If public institutions are to achieve higher quality and greater efficiency, governments will need to implement sweeping reforms in higher education financing in mobilizing private financing for public higher education and fostering efficiency in allocating and utilizing resources among and within public institutions.
There are three important economic justifications for government funding for higher education as:
1) Higher education investments generate external benefits important for economic development, such as the long-term return from basic research and from technical development and transfer which is essential for competition and globalization. Hence, public investment on higher education should enhance.
2) Private investment alone in higher education would be socially sub-optimal.

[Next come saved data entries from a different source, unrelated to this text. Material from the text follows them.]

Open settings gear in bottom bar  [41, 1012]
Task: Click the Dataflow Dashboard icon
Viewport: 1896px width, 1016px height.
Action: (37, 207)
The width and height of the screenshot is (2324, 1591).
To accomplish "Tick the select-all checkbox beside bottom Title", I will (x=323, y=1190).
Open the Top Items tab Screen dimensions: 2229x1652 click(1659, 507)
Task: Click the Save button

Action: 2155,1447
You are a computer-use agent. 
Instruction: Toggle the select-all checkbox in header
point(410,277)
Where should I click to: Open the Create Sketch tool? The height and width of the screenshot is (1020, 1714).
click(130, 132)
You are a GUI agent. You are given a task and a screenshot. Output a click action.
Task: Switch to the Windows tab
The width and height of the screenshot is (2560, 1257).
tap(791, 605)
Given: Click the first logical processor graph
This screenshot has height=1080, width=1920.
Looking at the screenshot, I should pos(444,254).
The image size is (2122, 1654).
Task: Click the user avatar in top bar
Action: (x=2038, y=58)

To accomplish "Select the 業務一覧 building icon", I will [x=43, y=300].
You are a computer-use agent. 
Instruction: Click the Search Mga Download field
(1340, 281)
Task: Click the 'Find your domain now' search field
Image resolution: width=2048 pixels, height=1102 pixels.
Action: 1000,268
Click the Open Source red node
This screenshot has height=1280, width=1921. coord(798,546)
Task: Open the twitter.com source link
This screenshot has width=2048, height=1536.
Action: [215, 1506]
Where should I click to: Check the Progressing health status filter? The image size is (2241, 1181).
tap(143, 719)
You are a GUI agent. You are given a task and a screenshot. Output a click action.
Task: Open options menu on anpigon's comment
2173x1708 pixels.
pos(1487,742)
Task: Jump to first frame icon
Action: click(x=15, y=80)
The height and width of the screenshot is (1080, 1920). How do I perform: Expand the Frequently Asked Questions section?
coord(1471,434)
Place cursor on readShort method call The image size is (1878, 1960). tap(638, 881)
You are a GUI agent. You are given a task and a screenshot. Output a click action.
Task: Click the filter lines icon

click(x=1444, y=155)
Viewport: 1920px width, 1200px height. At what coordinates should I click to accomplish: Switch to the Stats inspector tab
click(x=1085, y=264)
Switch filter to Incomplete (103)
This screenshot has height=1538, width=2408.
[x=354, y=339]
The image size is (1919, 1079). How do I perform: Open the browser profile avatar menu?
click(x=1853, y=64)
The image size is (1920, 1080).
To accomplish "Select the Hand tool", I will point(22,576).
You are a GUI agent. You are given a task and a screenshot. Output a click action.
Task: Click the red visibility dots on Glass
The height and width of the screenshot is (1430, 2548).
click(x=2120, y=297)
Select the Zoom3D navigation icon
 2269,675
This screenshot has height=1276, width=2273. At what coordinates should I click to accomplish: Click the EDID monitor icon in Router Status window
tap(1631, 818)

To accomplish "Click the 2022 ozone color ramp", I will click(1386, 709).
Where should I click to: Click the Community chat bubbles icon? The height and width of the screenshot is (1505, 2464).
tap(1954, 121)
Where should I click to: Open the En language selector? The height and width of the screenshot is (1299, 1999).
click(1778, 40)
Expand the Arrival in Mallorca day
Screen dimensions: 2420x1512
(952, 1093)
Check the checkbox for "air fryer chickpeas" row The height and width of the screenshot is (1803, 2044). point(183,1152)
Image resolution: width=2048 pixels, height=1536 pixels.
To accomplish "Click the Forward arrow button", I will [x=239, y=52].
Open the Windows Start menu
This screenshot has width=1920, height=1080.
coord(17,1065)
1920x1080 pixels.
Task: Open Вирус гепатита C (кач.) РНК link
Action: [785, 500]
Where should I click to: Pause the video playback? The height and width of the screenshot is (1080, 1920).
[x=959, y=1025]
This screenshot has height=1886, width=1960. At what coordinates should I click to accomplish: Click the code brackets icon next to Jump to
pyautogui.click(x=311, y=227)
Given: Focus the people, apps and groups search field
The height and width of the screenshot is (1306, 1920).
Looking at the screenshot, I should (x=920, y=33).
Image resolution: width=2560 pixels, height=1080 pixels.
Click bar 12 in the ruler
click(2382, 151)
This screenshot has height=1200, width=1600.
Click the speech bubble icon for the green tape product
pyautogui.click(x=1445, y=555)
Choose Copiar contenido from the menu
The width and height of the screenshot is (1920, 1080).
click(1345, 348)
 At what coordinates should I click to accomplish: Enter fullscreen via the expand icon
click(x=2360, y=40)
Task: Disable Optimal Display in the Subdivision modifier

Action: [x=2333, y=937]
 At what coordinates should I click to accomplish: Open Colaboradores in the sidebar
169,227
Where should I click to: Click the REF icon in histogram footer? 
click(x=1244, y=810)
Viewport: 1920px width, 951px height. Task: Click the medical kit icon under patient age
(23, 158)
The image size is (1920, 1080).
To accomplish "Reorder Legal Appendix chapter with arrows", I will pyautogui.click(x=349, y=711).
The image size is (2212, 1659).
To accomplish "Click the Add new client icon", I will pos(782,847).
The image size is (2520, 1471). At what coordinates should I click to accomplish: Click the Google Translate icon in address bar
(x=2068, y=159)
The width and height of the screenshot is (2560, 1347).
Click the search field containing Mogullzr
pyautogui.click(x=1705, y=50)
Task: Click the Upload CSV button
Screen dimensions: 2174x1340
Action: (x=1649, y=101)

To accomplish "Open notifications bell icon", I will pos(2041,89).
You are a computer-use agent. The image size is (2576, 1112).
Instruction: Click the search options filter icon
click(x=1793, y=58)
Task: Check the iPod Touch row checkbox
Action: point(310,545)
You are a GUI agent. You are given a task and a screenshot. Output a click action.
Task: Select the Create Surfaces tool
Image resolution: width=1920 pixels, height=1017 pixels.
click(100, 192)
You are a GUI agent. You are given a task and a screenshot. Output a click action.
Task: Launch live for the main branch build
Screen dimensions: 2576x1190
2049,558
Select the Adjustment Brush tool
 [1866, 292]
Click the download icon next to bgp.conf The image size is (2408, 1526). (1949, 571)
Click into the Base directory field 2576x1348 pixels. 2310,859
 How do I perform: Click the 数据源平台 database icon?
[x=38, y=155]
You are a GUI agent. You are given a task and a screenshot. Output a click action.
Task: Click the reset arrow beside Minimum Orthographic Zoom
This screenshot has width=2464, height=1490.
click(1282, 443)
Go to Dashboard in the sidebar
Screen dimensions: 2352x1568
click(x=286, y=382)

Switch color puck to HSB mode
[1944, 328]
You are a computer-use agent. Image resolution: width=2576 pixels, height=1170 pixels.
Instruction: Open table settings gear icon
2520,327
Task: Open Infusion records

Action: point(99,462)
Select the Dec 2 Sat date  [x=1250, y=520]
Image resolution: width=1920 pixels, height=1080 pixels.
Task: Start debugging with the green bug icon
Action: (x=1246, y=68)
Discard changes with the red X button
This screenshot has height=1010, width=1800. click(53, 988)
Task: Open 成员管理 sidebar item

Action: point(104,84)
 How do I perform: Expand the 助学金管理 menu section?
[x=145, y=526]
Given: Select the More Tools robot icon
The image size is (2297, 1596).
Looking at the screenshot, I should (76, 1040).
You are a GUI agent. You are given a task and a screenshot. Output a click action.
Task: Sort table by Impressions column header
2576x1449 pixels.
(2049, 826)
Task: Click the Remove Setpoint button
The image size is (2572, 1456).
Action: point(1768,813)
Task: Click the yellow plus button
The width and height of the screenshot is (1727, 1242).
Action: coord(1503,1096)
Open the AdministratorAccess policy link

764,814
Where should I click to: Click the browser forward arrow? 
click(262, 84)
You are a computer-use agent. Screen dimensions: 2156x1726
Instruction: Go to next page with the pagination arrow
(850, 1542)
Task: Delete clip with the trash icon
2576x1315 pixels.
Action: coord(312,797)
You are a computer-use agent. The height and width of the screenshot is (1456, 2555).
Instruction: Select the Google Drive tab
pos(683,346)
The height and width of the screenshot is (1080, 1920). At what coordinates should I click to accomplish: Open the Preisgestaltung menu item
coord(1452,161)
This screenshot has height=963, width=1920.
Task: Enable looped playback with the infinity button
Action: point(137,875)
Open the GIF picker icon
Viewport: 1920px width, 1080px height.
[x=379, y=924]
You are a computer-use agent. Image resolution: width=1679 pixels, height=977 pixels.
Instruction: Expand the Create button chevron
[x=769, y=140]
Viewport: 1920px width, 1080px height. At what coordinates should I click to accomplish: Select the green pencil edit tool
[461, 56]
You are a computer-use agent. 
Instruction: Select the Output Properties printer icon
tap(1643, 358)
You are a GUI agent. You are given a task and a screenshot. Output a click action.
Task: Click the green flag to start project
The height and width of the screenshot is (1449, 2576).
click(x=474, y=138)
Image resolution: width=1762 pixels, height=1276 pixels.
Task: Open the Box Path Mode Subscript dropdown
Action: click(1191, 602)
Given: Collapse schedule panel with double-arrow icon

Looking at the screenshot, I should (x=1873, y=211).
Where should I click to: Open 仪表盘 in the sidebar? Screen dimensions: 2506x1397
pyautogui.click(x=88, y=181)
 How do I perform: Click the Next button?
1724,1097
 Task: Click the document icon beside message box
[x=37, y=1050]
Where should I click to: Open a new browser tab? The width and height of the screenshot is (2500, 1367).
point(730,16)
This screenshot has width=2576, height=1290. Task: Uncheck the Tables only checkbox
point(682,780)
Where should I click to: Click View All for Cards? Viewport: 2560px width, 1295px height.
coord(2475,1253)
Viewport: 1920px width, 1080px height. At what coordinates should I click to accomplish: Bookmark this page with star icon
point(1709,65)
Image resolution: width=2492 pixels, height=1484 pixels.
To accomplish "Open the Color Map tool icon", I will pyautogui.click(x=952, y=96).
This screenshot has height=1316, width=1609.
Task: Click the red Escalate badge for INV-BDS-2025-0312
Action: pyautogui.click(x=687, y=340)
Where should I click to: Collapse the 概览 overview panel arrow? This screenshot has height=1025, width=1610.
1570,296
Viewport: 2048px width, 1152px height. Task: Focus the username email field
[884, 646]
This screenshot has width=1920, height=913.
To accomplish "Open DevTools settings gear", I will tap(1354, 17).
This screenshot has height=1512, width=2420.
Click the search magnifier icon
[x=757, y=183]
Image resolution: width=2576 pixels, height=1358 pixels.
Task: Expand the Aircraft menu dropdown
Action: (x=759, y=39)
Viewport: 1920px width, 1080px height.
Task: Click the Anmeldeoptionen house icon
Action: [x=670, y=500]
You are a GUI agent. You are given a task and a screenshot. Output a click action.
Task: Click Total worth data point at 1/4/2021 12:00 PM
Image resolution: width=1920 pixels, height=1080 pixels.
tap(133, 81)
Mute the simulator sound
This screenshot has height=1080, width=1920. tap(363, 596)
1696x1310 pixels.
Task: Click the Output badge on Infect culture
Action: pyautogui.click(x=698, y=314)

3) Increased role of meritorious students from economically disadvantageous groups
The indicators in terms of allocation of resources to higher education in GDP and intra-sectoral allocation to university and higher education and technical education show a declining trend. It is also evident that enrolment growth has not been accompanied by the growth in public expenditure. This rapid erosion of public resources for the rise in enrolment will have a negative impact on the quality of educational services.
It is essential that the nation achieve universal elementary education, it cannot afford to neglect higher education in the period of globalization. Further, it needs to be realized that all levels of education are interdependent; the principle should not be the growth of one level of education at the cost of another. Private investment alone in higher education would be socially sub-optimal. It is because the private does not come forth to invest on non-market oriented courses in higher education and research and development.
It is equally important to note the required fundamental transformation at both system level and at institutional level in higher education. Effective financial management at institutional level is mandatory. It is essential that funding sources must be diversified but cost-sharing with students has social and political limits, and excessive commercialization of higher education should be forbidden.